Evolution jurisprudentielle de la régularisation des autorisations d’urbanisme à l’initiative du pétitionnaire ou de l’autorité compétente

La démarche de régularisation des autorisations d’urbanisme d’un permis de construire par la délivrance d’un permis modificatif procède d’un courant jurisprudentiel initié depuis longtemps déjà (voir par exemple : CE, 15 janvier 1997, n°100494). Comme le notait le Rapport Labetoulle, le Conseil d’Etat, « faisant primer des considérations de pragmatisme sur la rigueur de ses principes traditionnels, admet qu’un permis modificatif vienne en quelque sorte s’incorporer, fût‐ce en cours d’instance, au permis initial dont les irrégularités ainsi effacées ne peuvent plus être utilement invoquées à l’appui du recours dirigé contre lui ».
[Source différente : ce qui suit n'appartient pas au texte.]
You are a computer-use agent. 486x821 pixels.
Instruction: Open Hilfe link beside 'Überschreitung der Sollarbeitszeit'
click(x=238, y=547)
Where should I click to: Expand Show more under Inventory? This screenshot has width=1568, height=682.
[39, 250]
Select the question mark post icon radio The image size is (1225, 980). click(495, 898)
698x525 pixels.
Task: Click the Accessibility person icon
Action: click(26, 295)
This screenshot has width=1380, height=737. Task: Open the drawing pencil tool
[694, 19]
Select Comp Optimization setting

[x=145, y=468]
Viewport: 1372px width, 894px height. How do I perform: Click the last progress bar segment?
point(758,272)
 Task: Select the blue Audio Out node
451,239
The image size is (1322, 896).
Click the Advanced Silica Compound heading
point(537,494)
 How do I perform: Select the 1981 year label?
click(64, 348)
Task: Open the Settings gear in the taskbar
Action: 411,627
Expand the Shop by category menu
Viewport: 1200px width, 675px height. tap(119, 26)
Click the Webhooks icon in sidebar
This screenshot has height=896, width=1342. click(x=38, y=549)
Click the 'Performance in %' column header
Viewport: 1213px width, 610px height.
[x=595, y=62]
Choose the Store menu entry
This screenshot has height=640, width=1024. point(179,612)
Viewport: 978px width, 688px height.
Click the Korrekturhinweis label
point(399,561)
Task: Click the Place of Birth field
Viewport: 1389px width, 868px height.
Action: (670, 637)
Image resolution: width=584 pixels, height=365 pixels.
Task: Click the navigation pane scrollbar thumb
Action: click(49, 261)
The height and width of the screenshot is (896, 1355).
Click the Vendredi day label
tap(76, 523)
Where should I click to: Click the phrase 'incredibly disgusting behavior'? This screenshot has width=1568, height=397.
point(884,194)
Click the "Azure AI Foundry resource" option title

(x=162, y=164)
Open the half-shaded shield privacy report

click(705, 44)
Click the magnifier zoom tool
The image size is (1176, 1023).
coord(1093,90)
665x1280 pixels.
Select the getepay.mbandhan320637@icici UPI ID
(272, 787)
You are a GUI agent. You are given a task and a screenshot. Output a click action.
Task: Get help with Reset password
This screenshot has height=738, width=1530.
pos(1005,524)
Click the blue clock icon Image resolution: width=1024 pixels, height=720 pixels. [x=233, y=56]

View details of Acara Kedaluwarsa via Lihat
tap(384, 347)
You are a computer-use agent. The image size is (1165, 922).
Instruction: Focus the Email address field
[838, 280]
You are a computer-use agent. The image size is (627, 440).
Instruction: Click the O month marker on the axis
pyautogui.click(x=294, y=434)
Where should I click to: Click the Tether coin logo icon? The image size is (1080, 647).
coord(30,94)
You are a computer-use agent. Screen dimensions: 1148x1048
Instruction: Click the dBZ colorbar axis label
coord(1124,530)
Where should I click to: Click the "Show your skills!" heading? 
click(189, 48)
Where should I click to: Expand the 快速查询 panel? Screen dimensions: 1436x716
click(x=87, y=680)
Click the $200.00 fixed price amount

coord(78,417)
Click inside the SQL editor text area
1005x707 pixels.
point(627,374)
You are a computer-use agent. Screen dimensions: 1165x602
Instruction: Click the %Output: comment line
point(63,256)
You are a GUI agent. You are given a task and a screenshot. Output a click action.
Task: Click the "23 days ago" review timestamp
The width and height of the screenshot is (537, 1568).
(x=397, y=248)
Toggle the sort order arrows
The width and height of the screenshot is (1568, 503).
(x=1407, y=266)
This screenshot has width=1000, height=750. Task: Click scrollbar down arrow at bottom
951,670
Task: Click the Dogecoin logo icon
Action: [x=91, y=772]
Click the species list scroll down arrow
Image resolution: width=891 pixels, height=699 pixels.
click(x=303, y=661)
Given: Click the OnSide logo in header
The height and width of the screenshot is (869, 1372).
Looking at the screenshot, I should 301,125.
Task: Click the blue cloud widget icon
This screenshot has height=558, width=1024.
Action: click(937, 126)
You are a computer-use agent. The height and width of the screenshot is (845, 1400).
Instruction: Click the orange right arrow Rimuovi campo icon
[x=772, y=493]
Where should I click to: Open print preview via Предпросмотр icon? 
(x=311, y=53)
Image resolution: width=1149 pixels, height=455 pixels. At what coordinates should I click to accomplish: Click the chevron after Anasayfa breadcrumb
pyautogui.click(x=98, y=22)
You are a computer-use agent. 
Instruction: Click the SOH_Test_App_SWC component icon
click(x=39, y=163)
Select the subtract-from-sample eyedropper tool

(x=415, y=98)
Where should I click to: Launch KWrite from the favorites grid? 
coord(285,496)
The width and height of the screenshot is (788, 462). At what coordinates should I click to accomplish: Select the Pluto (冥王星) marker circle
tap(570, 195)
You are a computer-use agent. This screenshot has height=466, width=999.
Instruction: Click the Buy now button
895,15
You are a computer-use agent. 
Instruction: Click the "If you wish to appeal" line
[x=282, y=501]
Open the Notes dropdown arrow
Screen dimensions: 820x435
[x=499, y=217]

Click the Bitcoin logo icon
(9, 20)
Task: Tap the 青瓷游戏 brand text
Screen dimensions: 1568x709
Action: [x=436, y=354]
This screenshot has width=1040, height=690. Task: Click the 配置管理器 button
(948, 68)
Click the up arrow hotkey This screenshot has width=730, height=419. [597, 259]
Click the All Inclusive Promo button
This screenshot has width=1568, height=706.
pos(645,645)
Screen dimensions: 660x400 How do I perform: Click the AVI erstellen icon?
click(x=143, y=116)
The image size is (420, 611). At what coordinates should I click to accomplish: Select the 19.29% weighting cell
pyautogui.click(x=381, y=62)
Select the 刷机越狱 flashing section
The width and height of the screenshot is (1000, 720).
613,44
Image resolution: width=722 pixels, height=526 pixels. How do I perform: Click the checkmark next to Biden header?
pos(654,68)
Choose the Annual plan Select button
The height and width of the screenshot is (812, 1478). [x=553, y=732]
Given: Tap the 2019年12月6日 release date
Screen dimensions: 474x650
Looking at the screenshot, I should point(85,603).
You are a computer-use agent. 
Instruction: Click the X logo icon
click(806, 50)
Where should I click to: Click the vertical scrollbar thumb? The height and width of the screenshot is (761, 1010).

Le législateur est ensuite intervenu par deux fois pour donner au juge des pouvoirs étendus en matière de régularisation : la loi n°2006-872 du 13 juillet 2006 qui a créé l’article L.600‐5 du Code de l’urbanisme et l’ordonnance n°2013-638 du 18 juillet 2013 qui a modifié l’article L.600-5 et crée l’article L.600-5-1 du Code de l’urbanisme.

Pour rappel, l’article L.600-5 du Code de l’urbanisme autorise le juge, alors même que le permis serait indivisible, à n’en prononcer qu’une annulation partielle dans le cas où une illégalité affecterait une partie identifiable de ce projet et où cette illégalité serait susceptible d’être régularisée par un permis modificatif.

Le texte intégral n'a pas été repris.